Chapter 2

AWAKE NIGHTMARE.

Les yeux rivés sur Daisy Heaven, qui cherche désespérément cette « Eden Mellark-Everdeen » qu'elle vient d'appeler dans la foule, j'attends qu'une autre fille, portant le même nom, peut-être, monte sur l'estrade. Car ça ne peut pas être moi qui viens d'être appelée. Sur plus de 8.000 papiers, ça ne peut pas être l'un des deux miens qui vient d'être tiré par l'hôtesse du district. Pourtant, personne ne monte sur l'estrade. Et la jeune fille en bleu répète « Eden Mellark-Everdeen.. ? » Finalement, je jette un coup d'œil à Ian. Je vois ses lèvres remuer, peut-être murmure-t-il un « Vas-y. ». Alors, j'y vais. Je marche à grand pas vers la petite scène dressée pour l'occasion de la moisson et jette un coup d'œil anxieux à mon grand-père, qui me le rend évidement, avant d'aller devant le podium à trois places.
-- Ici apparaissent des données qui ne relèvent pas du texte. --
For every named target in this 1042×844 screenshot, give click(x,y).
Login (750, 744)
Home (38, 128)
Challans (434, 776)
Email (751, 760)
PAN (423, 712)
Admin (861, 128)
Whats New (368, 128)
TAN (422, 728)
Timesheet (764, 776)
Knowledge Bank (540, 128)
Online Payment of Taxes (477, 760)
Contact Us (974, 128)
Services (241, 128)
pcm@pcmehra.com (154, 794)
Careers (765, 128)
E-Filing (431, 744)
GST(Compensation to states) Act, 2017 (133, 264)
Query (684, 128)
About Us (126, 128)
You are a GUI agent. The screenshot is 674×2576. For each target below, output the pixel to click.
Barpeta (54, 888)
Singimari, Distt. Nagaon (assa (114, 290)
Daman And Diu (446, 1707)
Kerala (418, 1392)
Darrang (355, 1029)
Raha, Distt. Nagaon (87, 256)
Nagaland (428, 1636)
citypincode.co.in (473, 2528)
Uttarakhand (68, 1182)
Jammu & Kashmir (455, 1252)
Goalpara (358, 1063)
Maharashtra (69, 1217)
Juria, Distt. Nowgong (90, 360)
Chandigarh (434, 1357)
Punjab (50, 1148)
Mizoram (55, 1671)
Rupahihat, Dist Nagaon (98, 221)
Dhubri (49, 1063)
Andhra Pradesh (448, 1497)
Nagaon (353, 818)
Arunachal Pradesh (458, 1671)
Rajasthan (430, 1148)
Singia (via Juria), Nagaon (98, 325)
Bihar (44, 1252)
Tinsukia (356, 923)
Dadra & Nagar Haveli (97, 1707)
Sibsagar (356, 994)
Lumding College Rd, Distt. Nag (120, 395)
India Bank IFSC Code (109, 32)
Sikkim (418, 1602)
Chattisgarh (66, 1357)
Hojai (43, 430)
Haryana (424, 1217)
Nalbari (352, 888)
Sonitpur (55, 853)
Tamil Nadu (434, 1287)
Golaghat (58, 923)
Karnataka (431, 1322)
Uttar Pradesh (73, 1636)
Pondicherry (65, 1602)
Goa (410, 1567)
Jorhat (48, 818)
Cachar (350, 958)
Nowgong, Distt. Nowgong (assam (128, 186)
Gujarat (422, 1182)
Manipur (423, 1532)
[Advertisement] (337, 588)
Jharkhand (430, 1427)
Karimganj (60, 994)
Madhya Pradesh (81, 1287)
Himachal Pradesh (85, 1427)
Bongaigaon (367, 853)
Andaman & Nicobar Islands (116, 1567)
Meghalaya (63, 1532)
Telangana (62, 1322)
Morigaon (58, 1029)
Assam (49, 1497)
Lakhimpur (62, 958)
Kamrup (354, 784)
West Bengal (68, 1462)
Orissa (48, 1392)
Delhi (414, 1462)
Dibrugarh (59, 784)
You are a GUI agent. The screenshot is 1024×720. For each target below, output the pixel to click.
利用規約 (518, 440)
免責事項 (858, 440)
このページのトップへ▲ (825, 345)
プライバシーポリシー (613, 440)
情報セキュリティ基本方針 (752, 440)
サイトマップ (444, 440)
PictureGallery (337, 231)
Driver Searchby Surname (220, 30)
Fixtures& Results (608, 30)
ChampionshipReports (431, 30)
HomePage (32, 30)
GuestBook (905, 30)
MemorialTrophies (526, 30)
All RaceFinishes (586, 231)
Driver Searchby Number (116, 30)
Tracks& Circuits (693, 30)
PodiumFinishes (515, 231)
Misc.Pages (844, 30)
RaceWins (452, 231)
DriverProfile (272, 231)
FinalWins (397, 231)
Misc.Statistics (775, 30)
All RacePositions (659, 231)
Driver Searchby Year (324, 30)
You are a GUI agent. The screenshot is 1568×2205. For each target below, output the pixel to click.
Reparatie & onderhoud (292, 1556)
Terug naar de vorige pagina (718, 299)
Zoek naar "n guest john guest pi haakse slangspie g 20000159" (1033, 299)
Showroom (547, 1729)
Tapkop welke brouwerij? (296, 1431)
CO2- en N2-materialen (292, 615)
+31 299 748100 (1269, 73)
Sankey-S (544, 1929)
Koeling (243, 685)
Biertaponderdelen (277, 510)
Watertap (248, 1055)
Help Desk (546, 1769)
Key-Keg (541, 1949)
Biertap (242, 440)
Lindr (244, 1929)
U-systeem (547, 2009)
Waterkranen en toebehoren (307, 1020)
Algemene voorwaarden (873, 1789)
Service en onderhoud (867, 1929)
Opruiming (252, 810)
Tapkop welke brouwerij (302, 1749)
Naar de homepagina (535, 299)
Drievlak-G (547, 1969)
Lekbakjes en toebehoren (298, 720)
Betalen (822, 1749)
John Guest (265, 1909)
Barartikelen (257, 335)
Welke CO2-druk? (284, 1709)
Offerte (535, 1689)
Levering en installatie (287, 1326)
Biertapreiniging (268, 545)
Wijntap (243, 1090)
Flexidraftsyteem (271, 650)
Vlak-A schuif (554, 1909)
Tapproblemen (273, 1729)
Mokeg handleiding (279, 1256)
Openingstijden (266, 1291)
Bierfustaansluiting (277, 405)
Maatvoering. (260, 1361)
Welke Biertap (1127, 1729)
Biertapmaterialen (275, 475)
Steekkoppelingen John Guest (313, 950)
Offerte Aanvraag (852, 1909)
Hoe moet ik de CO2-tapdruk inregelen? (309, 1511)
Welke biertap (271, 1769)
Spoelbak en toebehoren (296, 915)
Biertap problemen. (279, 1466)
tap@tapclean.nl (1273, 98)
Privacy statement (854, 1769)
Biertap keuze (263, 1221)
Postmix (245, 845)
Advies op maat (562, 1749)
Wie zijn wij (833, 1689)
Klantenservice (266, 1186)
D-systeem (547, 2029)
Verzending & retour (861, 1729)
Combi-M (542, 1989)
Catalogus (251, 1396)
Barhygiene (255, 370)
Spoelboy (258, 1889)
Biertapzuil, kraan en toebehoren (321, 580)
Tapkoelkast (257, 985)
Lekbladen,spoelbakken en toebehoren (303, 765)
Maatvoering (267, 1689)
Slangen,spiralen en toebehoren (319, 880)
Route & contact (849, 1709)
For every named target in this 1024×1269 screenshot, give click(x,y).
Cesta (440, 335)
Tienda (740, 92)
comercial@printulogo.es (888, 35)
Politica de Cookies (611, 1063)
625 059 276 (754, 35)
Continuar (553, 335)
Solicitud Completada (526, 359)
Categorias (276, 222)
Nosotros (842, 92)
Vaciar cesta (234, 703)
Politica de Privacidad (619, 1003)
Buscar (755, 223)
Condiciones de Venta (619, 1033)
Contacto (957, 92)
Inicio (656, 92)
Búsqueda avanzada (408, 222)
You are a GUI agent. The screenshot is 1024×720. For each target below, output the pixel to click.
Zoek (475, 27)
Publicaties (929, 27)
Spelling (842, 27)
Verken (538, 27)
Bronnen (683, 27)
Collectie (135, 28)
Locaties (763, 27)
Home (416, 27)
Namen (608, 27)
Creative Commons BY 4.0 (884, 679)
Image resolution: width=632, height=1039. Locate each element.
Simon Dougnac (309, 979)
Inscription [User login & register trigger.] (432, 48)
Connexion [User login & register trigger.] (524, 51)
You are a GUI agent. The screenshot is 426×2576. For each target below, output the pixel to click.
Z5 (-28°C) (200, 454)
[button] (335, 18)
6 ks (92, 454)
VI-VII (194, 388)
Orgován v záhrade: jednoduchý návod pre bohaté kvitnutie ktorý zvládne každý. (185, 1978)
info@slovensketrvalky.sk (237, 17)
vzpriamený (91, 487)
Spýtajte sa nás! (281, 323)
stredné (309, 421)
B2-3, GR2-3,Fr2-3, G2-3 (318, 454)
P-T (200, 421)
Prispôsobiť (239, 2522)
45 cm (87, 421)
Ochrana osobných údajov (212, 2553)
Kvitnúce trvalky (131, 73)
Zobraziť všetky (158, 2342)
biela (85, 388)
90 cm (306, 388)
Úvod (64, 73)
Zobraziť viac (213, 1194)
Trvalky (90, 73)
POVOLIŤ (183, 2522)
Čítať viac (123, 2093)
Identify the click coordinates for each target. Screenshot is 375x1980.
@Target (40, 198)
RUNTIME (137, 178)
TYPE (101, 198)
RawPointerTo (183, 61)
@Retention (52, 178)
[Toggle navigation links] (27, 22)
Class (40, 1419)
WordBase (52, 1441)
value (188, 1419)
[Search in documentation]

Je baisse les yeux, me perdant dans des pensées à propos de mon avenir, si jamais j'en ai encore un, de ma famille et toutes ces choses auxquelles je n'aurais jamais imaginé que j'aurais pensé en me réveillant ce matin. Mais un cri me sort vite de ma méditation. « Eden !» hurle une voix dans la foule. Je lève brusquement la tête, mes yeux cherchant sans relâche l'endroit d'où il vient, finissant par poser mon regard sur un jeune homme sautillant parmi la foule, levant la main en tentant d'attirer mon attention. Finnick. J'esquisse un léger sourire à son attention, levant légèrement ma main pour lui montrer que je l'ai vu.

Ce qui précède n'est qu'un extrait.